These guidelines apply to the dotns-sdk repository. Contributions are welcome via issues, pull requests, reviews, and testing feedback. Project scope and structure live in README.md; this file is the contributor mechanics.

Types of contributing

  1. Opening an issue

    • Check whether an issue already exists before creating a new one.
    • If a related issue exists, add details there rather than duplicating.
    • Use issues for bug reports, feature requests, and process suggestions.
  2. Resolving an issue

    • Fix with code, tests, documentation, or by demonstrating expected behaviour.
    • Reference the issue number in the pull request and commit messages where relevant.
  3. Reviewing open pull requests

    • Review for correctness, type safety, test coverage, naming, and ergonomics.
    • Flag potential edge cases, especially around name parsing, hashing, and transaction encoding.

Opening an issue

When opening an issue, include:

  • A short, specific title.
  • Expected vs actual behaviour.
  • A minimal reproduction where possible (a test or a short script).
  • Environment details if relevant (Bun version, package, network, contracts release tag).

If you are proposing an API or behaviour change, describe:

  • The problem being solved.
  • Compatibility and migration considerations.
  • Any security or UX implications.

Opening a pull request

  • Open pull requests against the main branch.
  • Link the issue being addressed (or describe the motivation if there is no issue).
  • Keep pull requests focused. If a change has multiple concerns, split it into smaller PRs.
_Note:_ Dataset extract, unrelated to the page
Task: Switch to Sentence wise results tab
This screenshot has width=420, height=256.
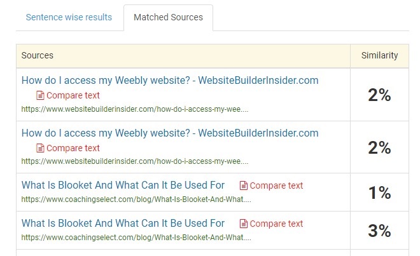Action: click(x=69, y=17)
Before opening a pull request:

  • Install dependencies: bun install
  • Format: bun run format
  • Lint: bun run lint
  • Type-check: bun run typecheck
  • Run the tests: bun test
  • Add or update tests for new behaviour, especially anything that changes how a name is interpreted or how a transaction is encoded.
  • Keep changes small enough to review, or explain the design trade-offs clearly.

Standards

  1. Formatting and linting

    • All code should pass Biome formatting and linting and tsc type-checking.
  2. Public APIs

    • Keep exported functions and types documented and stable.
    • Treat a change to name interpretation or transaction encoding as a breaking change for clients: document it, test it, and assume downstream consumers will break if it is ambiguous.
  3. Generated inputs

    • ABIs are generated inputs synced from the DotNS contracts releases. Do not edit them by hand; update them through the sync script.

Reporting security issues

Do not open public issues for security vulnerabilities. Follow the disclosure process in SECURITY.md.